Last year Lily wanted to be Rapunzel for Hallowe’en.  Fortunately there were plenty of Tangled costumes available, but none of them came with the trademark long blonde hair.  No problem – a little yellow yarn and I’ve solved that problem.  Except for one minor little detail:  I am the least crafty person you will ever meet.   But, with the best of intentions I pulled out my glue gun, bought yellow wool, a yellow headband and set to work.

It wasn’t until the wee hours of the morning on October 30th that panic started to set in as I looked down at a mess of yellow and unsightly gobs of stringy glue along the top of the headband.  I tried to fix it.  I kept putting it on to see how the yarn was falling and how much more I would be able to add.

It was awful.  Lily was going to hate it.  I was ruining her costume.

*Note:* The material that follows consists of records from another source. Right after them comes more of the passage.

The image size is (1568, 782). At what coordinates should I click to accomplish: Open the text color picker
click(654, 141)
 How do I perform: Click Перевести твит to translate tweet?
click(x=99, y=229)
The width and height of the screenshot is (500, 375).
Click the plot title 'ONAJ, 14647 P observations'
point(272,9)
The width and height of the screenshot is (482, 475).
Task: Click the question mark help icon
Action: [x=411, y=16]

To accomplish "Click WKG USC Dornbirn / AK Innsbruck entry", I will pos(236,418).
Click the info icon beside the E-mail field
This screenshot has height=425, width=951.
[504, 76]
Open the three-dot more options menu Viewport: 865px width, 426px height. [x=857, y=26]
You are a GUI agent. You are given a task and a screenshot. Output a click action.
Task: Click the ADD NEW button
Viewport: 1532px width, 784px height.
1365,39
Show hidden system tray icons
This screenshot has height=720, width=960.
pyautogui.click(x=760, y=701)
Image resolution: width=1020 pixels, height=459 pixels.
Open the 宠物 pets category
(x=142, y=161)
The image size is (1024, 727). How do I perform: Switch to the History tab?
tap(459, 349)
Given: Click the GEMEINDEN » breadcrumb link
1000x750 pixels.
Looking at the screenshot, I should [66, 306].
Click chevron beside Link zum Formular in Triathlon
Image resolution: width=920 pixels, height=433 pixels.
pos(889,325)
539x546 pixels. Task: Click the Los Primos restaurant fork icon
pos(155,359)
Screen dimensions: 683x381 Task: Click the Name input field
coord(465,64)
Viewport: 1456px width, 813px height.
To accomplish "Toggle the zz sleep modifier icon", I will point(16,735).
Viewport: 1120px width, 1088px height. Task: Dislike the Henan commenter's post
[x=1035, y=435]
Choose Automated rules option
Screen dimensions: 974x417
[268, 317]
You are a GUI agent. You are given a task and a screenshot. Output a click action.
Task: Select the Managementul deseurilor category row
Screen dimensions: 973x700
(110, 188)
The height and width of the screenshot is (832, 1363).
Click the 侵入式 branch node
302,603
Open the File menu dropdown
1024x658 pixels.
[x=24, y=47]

She woke up full of excitement until I sat down beside her and explained that I’d really tried but I wasn’t sure she was going to like her wig.  When I pulled it out from behind my back, there was silence.  The pit in my stomach grew as I chastised myself for lacking even a shred of maternal Martha Stewartness.

But, then Lily’s little face lit up and she grabbed it out of my hands to put on.  She flung her new hair over her shoulder and twirled around the room.  Oh, it looked awful but she was happy.

I had forgotten that kids don’t have the same expectations of perfection that we do.  And, frankly, I think Lily, in her youthful wisdom, knew it was going to be a tough road for me with my inability to pull off anything crafty.

I’m not a fan of perfect and don’t often strive for it, but, sometimes I still get caught in its evil little trap.  Lily’s headband has become my reminder to throw out perfectionism and just do what I can.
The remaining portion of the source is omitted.